Nagdaha is a census town in Barrackpore I CD Block of Barrackpore subdivision in North 24 Parganas district in the Indian state of West Bengal. It is a part of Kolkata Urban Agglomeration.

Geography

Location
Palladaha, Nagdaha, Palashi and Srotribati (OG) form an urban cluster east of Kanchrapara. Jetia, Nanna (OG) and Chakla (OG) form another urban cluster south of Kanchrapara.

96% of the population of Barrackpore subdivision (partly presented in the map alongside) live in urban areas.
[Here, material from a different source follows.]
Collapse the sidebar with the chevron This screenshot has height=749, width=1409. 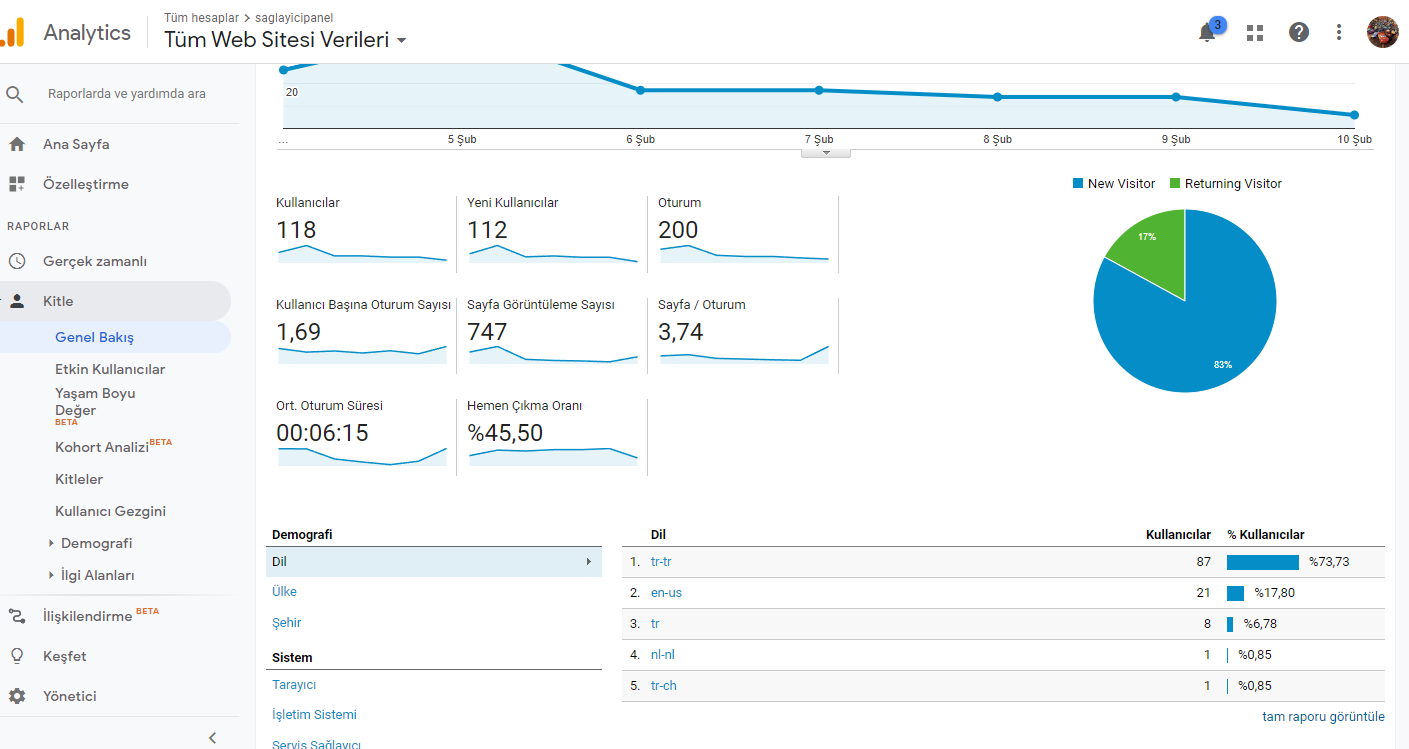212,737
In 2011, it had a density of population of 10,967 per km2 The subdivision has 16 municipalities and 24 census towns.

For most of the cities/ towns information regarding density of population is available in the Infobox. Population data is not available for neighbourhoods. It is available for the entire municipal area and thereafter ward-wise.
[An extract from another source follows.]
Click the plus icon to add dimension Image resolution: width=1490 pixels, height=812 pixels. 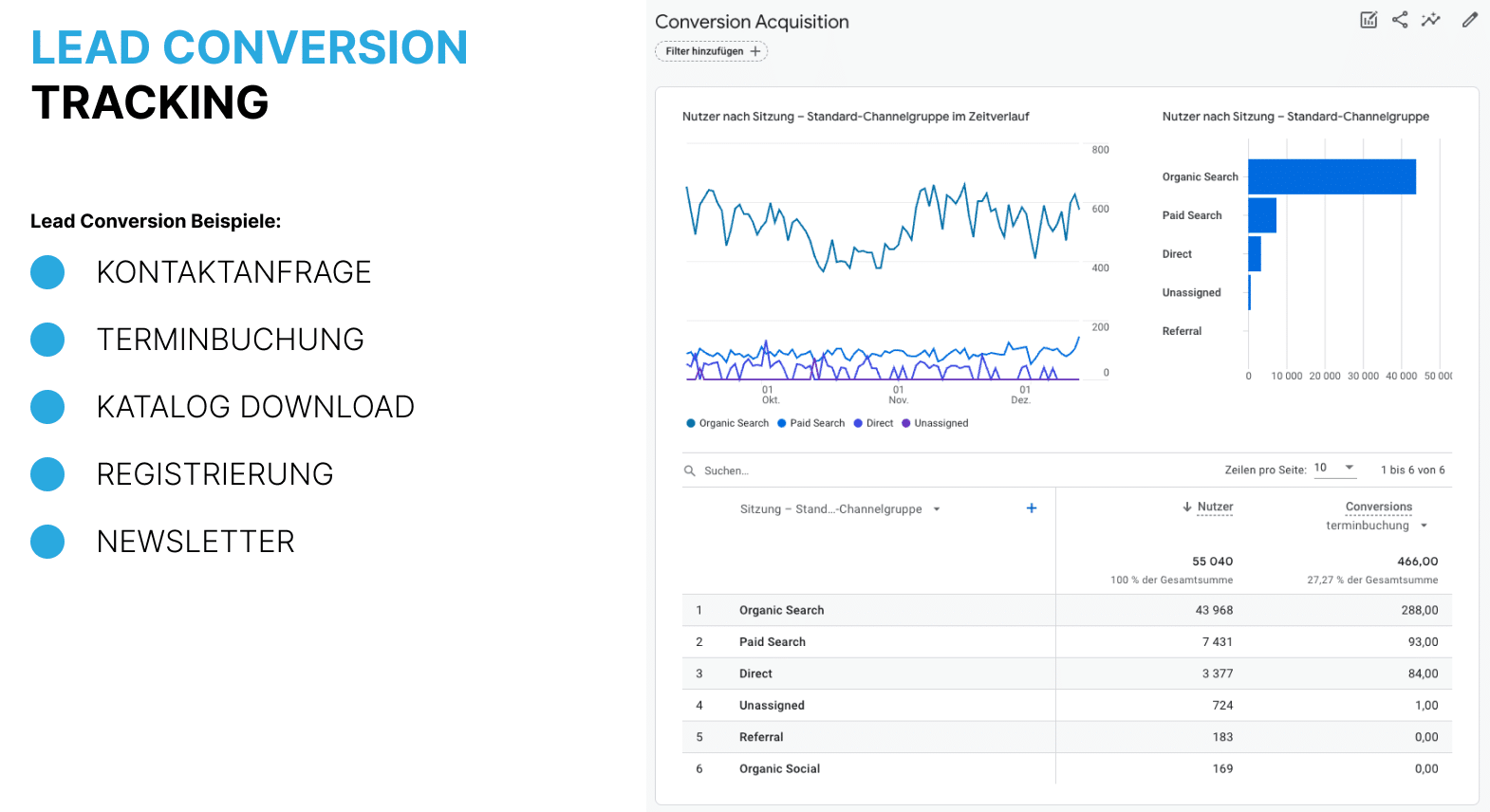point(1032,508)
All places marked on the map are linked in the full-screen map.

Police station
Naihati police station under Barrackpore Police Commissionerate has jurisdiction over Naihati municipal area and Barrackpore I CD Block, including Barrackpur Cantonment Board.

Demographics
As of the 2011 Census of India, Nagdaha had a population of 8,192; of this, 4,167 are male, 4,025 female. It has an average literacy rate of 76.7%, higher than the national average of 74.04%.

Infrastructure
As per the District Census Handbook 2011, Nagdaha covered an area of 3.0654 km2. Amongst the medical facilities it had was a health centre/ dispensary. Amongst the educational facilities It had were 3 primary schools, and the nearest middle school, secondary school and senior secondary schools were available 3 km away at Palashi.

Transport
Nagdaha is on the Kanchrapara-Haringhata Road.

The nearest railway station is Kanchrapara railway station.

Healthcare
The North 24 Parganas district has been identified as one of the areas where ground water is affected by arsenic contamination.